After a cascade of uncertainty, postponements, and rider discontent about lack of guidance from cycling’s governing body, Tuesday’s announcement of the first-ever women’s Paris-Roubaix helped ease some pent-up frustration.

“Obviously this is an amazing surprise, I’m really delighted,” said Trek-Segafredo‘s Lizzie Deignan. “I think Paris-Roubaix is an iconic race, one of the races that attracts most fans in cycling. And if we can attract those same fans to women’s cycling, I think it’s a really positive thing.”

The revised 2020 women’s WorldTour calendar — set to include 18 events, with 13 one-day races and five stage races — comes after a few intense months.

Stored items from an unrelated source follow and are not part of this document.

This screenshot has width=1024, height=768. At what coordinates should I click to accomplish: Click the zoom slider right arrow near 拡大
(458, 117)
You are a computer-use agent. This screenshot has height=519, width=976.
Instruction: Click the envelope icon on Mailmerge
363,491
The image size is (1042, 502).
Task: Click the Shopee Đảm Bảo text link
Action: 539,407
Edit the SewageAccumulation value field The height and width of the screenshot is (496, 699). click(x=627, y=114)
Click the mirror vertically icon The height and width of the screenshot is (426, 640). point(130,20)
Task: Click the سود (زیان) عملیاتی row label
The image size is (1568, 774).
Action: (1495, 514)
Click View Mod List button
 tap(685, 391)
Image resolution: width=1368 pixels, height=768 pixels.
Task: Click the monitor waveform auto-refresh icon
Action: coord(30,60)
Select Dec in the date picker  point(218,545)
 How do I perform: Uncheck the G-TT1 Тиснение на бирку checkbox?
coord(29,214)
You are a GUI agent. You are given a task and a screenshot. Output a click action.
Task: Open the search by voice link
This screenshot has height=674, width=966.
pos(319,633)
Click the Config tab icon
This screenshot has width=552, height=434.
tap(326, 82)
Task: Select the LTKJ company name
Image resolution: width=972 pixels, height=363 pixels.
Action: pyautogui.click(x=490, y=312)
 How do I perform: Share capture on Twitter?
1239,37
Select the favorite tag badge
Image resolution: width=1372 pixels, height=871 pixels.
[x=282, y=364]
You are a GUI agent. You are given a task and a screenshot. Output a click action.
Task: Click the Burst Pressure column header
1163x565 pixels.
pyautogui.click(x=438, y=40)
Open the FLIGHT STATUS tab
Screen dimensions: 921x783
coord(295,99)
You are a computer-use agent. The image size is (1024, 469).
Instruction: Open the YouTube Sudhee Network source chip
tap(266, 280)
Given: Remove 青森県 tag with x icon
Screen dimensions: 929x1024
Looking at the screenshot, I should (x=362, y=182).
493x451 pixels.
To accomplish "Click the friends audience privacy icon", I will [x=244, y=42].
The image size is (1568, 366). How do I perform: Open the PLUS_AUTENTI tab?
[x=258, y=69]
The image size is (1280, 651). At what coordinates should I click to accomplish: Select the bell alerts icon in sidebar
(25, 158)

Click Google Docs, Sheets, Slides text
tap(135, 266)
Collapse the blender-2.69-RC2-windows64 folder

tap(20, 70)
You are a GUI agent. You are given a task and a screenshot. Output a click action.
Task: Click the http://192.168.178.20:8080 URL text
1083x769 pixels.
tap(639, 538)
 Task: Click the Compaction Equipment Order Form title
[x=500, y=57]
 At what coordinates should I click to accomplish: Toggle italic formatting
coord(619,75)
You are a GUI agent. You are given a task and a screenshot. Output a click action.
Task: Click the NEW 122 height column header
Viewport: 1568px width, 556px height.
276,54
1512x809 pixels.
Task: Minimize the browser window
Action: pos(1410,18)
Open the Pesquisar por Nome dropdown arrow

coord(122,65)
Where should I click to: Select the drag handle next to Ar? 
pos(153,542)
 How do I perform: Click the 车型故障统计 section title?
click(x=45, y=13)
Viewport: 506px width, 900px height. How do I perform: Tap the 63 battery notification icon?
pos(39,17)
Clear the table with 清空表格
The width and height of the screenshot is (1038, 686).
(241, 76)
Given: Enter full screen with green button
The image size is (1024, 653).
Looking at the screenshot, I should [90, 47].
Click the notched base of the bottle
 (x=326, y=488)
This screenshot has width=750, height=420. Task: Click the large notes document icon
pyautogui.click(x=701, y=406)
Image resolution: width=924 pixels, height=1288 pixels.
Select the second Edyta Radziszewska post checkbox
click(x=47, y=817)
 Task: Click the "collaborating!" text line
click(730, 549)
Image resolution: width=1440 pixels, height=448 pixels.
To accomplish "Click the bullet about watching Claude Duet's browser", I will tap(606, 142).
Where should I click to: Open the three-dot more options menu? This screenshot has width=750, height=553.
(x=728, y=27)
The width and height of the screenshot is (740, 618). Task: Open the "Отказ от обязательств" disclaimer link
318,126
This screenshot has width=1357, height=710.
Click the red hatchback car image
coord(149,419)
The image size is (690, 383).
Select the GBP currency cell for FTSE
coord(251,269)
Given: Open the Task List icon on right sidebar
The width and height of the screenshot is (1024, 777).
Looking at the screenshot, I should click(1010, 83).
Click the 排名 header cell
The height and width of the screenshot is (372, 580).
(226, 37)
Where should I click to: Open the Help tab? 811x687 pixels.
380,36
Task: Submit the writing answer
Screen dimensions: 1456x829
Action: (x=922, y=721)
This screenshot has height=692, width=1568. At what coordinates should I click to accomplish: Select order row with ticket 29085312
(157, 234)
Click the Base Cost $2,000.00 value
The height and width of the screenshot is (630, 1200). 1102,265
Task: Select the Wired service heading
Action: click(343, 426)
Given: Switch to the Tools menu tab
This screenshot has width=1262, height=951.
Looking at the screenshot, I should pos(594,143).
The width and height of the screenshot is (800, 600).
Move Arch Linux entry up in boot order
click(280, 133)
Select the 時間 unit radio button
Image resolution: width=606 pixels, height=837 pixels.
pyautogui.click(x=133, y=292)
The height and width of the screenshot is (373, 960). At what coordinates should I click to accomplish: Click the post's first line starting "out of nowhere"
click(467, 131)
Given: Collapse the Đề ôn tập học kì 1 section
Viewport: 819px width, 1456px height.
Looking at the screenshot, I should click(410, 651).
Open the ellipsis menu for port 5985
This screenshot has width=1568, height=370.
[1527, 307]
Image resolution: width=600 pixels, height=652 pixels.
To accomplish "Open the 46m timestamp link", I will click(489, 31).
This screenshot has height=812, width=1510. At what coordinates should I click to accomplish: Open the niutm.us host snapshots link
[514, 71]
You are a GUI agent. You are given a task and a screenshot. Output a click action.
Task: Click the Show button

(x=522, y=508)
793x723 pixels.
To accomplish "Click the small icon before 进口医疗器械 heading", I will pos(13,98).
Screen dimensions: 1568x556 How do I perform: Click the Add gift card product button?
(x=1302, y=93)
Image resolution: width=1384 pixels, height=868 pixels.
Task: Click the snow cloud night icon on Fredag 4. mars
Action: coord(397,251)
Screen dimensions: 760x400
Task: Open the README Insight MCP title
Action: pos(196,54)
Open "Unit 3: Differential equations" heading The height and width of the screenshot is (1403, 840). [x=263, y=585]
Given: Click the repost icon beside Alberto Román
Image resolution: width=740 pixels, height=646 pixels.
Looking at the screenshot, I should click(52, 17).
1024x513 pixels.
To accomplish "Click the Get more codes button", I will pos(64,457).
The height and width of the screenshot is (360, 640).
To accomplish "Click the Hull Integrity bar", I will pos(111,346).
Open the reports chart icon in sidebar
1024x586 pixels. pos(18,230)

So far in 2020, only one WorldTour race has come to fruition. After the Cadel Evans Great Ocean Road Race in early February, women’s WorldTour racing ground to a halt. Since then, the health crisis has taken a heavy toll on the women’s calendar with the cancellation of three important races:  the Women’s WorldTour Ronde van Drenthe, Trofeo Alfredo Binda, and the OVO Energy Women’s Tour.

Voices across the peloton praised the addition of Paris-Roubaix, which will be contested across some of the punishing pavé in northern France. Course details are not yet known, but the race will likely include several famous cobblestone sectors and is expected to conclude in Roubaix’s historic outdoor velodrome.

“It’s a step forward for women’s cycling to have another monument added to the women’s calendar,” said Trek-Segafredo team director Ina Teutenberg. “It’s a historical race which is always epic; it has cobblestones and it gets a lot of media attention, and I think a lot of our riders will be super stoked to ride over these cobblestones.”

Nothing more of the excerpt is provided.